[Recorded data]
- - -

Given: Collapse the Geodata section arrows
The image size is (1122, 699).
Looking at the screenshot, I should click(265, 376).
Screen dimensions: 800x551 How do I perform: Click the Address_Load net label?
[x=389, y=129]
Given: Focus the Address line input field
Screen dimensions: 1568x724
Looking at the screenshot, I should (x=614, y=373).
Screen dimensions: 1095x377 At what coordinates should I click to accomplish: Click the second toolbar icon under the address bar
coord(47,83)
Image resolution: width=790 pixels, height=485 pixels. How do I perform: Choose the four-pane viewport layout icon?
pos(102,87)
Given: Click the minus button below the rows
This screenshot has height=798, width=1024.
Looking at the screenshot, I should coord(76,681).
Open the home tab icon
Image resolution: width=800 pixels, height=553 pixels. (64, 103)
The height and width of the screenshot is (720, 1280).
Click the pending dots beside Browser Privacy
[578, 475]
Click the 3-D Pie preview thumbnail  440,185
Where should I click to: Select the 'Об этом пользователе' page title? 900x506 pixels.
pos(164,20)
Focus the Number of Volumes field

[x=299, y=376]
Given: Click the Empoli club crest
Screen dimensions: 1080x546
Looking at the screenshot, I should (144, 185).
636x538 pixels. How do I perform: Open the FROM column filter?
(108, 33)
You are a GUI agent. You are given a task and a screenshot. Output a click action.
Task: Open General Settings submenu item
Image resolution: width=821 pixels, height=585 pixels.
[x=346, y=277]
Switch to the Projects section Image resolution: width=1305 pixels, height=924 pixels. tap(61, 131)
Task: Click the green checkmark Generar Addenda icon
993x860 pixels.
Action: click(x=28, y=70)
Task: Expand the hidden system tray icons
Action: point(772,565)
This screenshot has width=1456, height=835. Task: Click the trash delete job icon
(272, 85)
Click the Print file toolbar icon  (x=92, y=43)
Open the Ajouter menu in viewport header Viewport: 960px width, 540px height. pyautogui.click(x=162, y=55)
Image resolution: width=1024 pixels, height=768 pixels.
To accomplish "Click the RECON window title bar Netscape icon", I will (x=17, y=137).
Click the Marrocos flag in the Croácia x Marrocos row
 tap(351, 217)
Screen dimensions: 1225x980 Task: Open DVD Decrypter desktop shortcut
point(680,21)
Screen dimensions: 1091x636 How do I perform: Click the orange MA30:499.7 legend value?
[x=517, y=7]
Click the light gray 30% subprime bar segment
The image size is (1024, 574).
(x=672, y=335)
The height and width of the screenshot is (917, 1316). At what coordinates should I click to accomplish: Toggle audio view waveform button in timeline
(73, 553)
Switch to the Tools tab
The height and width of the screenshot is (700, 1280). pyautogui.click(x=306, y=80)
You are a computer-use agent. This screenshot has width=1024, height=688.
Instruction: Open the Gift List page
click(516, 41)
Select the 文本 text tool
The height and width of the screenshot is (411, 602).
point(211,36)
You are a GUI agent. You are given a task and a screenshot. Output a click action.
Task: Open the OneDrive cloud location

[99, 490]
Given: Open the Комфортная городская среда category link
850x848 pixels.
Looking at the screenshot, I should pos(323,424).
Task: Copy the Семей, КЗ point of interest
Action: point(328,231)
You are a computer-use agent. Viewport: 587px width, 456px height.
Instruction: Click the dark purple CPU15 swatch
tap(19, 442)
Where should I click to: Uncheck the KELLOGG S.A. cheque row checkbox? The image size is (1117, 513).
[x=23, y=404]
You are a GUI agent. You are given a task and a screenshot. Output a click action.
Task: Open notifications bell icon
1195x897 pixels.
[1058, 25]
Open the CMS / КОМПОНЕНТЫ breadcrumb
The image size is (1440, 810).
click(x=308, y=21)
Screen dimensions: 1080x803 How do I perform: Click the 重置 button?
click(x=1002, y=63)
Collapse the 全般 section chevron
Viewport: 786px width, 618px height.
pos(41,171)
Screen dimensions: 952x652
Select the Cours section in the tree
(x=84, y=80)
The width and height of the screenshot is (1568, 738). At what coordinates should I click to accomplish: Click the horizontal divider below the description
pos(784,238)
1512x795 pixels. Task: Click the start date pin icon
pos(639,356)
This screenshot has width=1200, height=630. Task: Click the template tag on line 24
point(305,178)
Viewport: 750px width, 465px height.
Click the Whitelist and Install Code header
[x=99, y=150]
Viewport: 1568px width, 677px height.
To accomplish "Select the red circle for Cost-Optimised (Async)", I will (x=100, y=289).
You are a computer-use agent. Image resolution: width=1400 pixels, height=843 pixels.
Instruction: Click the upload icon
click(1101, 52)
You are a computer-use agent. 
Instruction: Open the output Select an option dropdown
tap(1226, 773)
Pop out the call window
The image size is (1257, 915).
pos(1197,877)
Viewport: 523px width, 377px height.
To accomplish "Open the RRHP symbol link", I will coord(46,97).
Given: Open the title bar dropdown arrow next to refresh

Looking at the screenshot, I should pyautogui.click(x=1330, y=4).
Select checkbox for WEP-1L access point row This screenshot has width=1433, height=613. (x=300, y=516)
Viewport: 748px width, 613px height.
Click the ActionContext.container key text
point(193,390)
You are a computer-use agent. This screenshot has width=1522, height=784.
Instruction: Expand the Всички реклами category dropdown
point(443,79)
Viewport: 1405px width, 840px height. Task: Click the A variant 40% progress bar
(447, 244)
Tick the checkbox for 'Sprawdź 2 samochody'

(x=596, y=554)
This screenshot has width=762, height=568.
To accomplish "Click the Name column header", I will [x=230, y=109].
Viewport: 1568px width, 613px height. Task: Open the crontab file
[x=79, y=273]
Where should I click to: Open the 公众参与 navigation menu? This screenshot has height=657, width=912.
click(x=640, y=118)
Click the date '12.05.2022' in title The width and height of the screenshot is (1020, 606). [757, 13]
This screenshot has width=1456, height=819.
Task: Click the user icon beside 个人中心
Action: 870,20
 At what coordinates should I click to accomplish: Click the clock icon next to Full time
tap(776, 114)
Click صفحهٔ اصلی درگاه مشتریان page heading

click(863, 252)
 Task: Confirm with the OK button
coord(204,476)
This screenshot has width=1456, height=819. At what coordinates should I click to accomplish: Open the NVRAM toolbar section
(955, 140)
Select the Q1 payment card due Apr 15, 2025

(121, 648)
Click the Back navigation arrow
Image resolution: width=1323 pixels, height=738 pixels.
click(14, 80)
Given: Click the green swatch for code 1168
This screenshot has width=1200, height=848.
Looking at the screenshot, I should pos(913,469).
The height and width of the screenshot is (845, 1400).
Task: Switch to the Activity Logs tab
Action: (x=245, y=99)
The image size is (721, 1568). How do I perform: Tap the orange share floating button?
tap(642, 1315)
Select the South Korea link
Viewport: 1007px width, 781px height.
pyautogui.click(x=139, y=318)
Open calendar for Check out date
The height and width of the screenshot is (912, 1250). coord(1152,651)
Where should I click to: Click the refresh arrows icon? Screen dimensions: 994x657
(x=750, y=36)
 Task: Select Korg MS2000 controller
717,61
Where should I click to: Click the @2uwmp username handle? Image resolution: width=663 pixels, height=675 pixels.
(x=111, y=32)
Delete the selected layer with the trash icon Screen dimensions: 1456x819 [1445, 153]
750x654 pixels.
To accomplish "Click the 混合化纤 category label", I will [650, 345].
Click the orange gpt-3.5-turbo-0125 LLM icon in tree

- - -

--- GIVEN INSTRUCTION ---
Turn the listing above into a Markdown table with two columns, Row and Line, giving each line its own numbered row and leaving out the blank ones.

--- EXERCISE SOLUTION ---
| Row | Line |
|---|---|
| 1 | Given: Collapse the Geodata section arrows |
| 2 | The image size is (1122, 699). |
| 3 | Looking at the screenshot, I should click(265, 376). |
| 4 | Screen dimensions: 800x551 How do I perform: Click the Address_Load net label? |
| 5 | [x=389, y=129] |
| 6 | Given: Focus the Address line input field |
| 7 | Screen dimensions: 1568x724 |
| 8 | Looking at the screenshot, I should (x=614, y=373). |
| 9 | Screen dimensions: 1095x377 At what coordinates should I click to accomplish: Click the second toolbar icon under the address bar |
| 10 | coord(47,83) |
| 11 | Image resolution: width=790 pixels, height=485 pixels. How do I perform: Choose the four-pane viewport layout icon? |
| 12 | pos(102,87) |
| 13 | Given: Click the minus button below the rows |
| 14 | This screenshot has height=798, width=1024. |
| 15 | Looking at the screenshot, I should coord(76,681). |
| 16 | Open the home tab icon |
| 17 | Image resolution: width=800 pixels, height=553 pixels. (64, 103) |
| 18 | The height and width of the screenshot is (720, 1280). |
| 19 | Click the pending dots beside Browser Privacy |
| 20 | [578, 475] |
| 21 | Click the 3-D Pie preview thumbnail  440,185 |
| 22 | Where should I click to: Select the 'Об этом пользователе' page title? 900x506 pixels. |
| 23 | pos(164,20) |
| 24 | Focus the Number of Volumes field |
| 25 | [x=299, y=376] |
| 26 | Given: Click the Empoli club crest |
| 27 | Screen dimensions: 1080x546 |
| 28 | Looking at the screenshot, I should (144, 185). |
| 29 | 636x538 pixels. How do I perform: Open the FROM column filter? |
| 30 | (108, 33) |
| 31 | You are a GUI agent. You are given a task and a screenshot. Output a click action. |
| 32 | Task: Open General Settings submenu item |
| 33 | Image resolution: width=821 pixels, height=585 pixels. |
| 34 | [x=346, y=277] |
| 35 | Switch to the Projects section Image resolution: width=1305 pixels, height=924 pixels. tap(61, 131) |
| 36 | Task: Click the green checkmark Generar Addenda icon |
| 37 | 993x860 pixels. |
| 38 | Action: click(x=28, y=70) |
| 39 | Task: Expand the hidden system tray icons |
| 40 | Action: point(772,565) |
| 41 | This screenshot has width=1456, height=835. Task: Click the trash delete job icon |
| 42 | (272, 85) |
| 43 | Click the Print file toolbar icon  (x=92, y=43) |
| 44 | Open the Ajouter menu in viewport header Viewport: 960px width, 540px height. pyautogui.click(x=162, y=55) |
| 45 | Image resolution: width=1024 pixels, height=768 pixels. |
| 46 | To accomplish "Click the RECON window title bar Netscape icon", I will (x=17, y=137). |
| 47 | Click the Marrocos flag in the Croácia x Marrocos row |
| 48 |  tap(351, 217) |
| 49 | Screen dimensions: 1225x980 Task: Open DVD Decrypter desktop shortcut |
| 50 | point(680,21) |
| 51 | Screen dimensions: 1091x636 How do I perform: Click the orange MA30:499.7 legend value? |
| 52 | [x=517, y=7] |
| 53 | Click the light gray 30% subprime bar segment |
| 54 | The image size is (1024, 574). |
| 55 | (x=672, y=335) |
| 56 | The height and width of the screenshot is (917, 1316). At what coordinates should I click to accomplish: Toggle audio view waveform button in timeline |
| 57 | (73, 553) |
| 58 | Switch to the Tools tab |
| 59 | The height and width of the screenshot is (700, 1280). pyautogui.click(x=306, y=80) |
| 60 | You are a computer-use agent. This screenshot has width=1024, height=688. |
| 61 | Instruction: Open the Gift List page |
| 62 | click(516, 41) |
| 63 | Select the 文本 text tool |
| 64 | The height and width of the screenshot is (411, 602). |
| 65 | point(211,36) |
| 66 | You are a GUI agent. You are given a task and a screenshot. Output a click action. |
| 67 | Task: Open the OneDrive cloud location |
| 68 | [99, 490] |
| 69 | Given: Open the Комфортная городская среда category link |
| 70 | 850x848 pixels. |
| 71 | Looking at the screenshot, I should pos(323,424). |
| 72 | Task: Copy the Семей, КЗ point of interest |
| 73 | Action: point(328,231) |
| 74 | You are a computer-use agent. Viewport: 587px width, 456px height. |
| 75 | Instruction: Click the dark purple CPU15 swatch |
| 76 | tap(19, 442) |
| 77 | Where should I click to: Uncheck the KELLOGG S.A. cheque row checkbox? The image size is (1117, 513). |
| 78 | [x=23, y=404] |
| 79 | You are a GUI agent. You are given a task and a screenshot. Output a click action. |
| 80 | Task: Open notifications bell icon |
| 81 | 1195x897 pixels. |
| 82 | [1058, 25] |
| 83 | Open the CMS / КОМПОНЕНТЫ breadcrumb |
| 84 | The image size is (1440, 810). |
| 85 | click(x=308, y=21) |
| 86 | Screen dimensions: 1080x803 How do I perform: Click the 重置 button? |
| 87 | click(x=1002, y=63) |
| 88 | Collapse the 全般 section chevron |
| 89 | Viewport: 786px width, 618px height. |
| 90 | pos(41,171) |
| 91 | Screen dimensions: 952x652 |
| 92 | Select the Cours section in the tree |
| 93 | (x=84, y=80) |
| 94 | The width and height of the screenshot is (1568, 738). At what coordinates should I click to accomplish: Click the horizontal divider below the description |
| 95 | pos(784,238) |
| 96 | 1512x795 pixels. Task: Click the start date pin icon |
| 97 | pos(639,356) |
| 98 | This screenshot has width=1200, height=630. Task: Click the template tag on line 24 |
| 99 | point(305,178) |
| 100 | Viewport: 750px width, 465px height. |
| 101 | Click the Whitelist and Install Code header |
| 102 | [x=99, y=150] |
| 103 | Viewport: 1568px width, 677px height. |
| 104 | To accomplish "Select the red circle for Cost-Optimised (Async)", I will (x=100, y=289). |
| 105 | You are a computer-use agent. Image resolution: width=1400 pixels, height=843 pixels. |
| 106 | Instruction: Click the upload icon |
| 107 | click(1101, 52) |
| 108 | You are a computer-use agent.  |
| 109 | Instruction: Open the output Select an option dropdown |
| 110 | tap(1226, 773) |
| 111 | Pop out the call window |
| 112 | The image size is (1257, 915). |
| 113 | pos(1197,877) |
| 114 | Viewport: 523px width, 377px height. |
| 115 | To accomplish "Open the RRHP symbol link", I will coord(46,97). |
| 116 | Given: Open the title bar dropdown arrow next to refresh |
| 117 | Looking at the screenshot, I should pyautogui.click(x=1330, y=4). |
| 118 | Select checkbox for WEP-1L access point row This screenshot has width=1433, height=613. (x=300, y=516) |
| 119 | Viewport: 748px width, 613px height. |
| 120 | Click the ActionContext.container key text |
| 121 | point(193,390) |
| 122 | You are a computer-use agent. This screenshot has width=1522, height=784. |
| 123 | Instruction: Expand the Всички реклами category dropdown |
| 124 | point(443,79) |
| 125 | Viewport: 1405px width, 840px height. Task: Click the A variant 40% progress bar |
| 126 | (447, 244) |
| 127 | Tick the checkbox for 'Sprawdź 2 samochody' |
| 128 | (x=596, y=554) |
| 129 | This screenshot has width=762, height=568. |
| 130 | To accomplish "Click the Name column header", I will [x=230, y=109]. |
| 131 | Viewport: 1568px width, 613px height. Task: Open the crontab file |
| 132 | [x=79, y=273] |
| 133 | Where should I click to: Open the 公众参与 navigation menu? This screenshot has height=657, width=912. |
| 134 | click(x=640, y=118) |
| 135 | Click the date '12.05.2022' in title The width and height of the screenshot is (1020, 606). [757, 13] |
| 136 | This screenshot has width=1456, height=819. |
| 137 | Task: Click the user icon beside 个人中心 |
| 138 | Action: 870,20 |
| 139 |  At what coordinates should I click to accomplish: Click the clock icon next to Full time |
| 140 | tap(776, 114) |
| 141 | Click صفحهٔ اصلی درگاه مشتریان page heading |
| 142 | click(863, 252) |
| 143 |  Task: Confirm with the OK button |
| 144 | coord(204,476) |
| 145 | This screenshot has width=1456, height=819. At what coordinates should I click to accomplish: Open the NVRAM toolbar section |
| 146 | (955, 140) |
| 147 | Select the Q1 payment card due Apr 15, 2025 |
| 148 | (121, 648) |
| 149 | Click the Back navigation arrow |
| 150 | Image resolution: width=1323 pixels, height=738 pixels. |
| 151 | click(14, 80) |
| 152 | Given: Click the green swatch for code 1168 |
| 153 | This screenshot has width=1200, height=848. |
| 154 | Looking at the screenshot, I should pos(913,469). |
| 155 | The height and width of the screenshot is (845, 1400). |
| 156 | Task: Switch to the Activity Logs tab |
| 157 | Action: (x=245, y=99) |
| 158 | The image size is (721, 1568). How do I perform: Tap the orange share floating button? |
| 159 | tap(642, 1315) |
| 160 | Select the South Korea link |
| 161 | Viewport: 1007px width, 781px height. |
| 162 | pyautogui.click(x=139, y=318) |
| 163 | Open calendar for Check out date |
| 164 | The height and width of the screenshot is (912, 1250). coord(1152,651) |
| 165 | Where should I click to: Click the refresh arrows icon? Screen dimensions: 994x657 |
| 166 | (x=750, y=36) |
| 167 |  Task: Select Korg MS2000 controller |
| 168 | 717,61 |
| 169 | Where should I click to: Click the @2uwmp username handle? Image resolution: width=663 pixels, height=675 pixels. |
| 170 | (x=111, y=32) |
| 171 | Delete the selected layer with the trash icon Screen dimensions: 1456x819 [1445, 153] |
| 172 | 750x654 pixels. |
| 173 | To accomplish "Click the 混合化纤 category label", I will [650, 345]. |
| 174 | Click the orange gpt-3.5-turbo-0125 LLM icon in tree |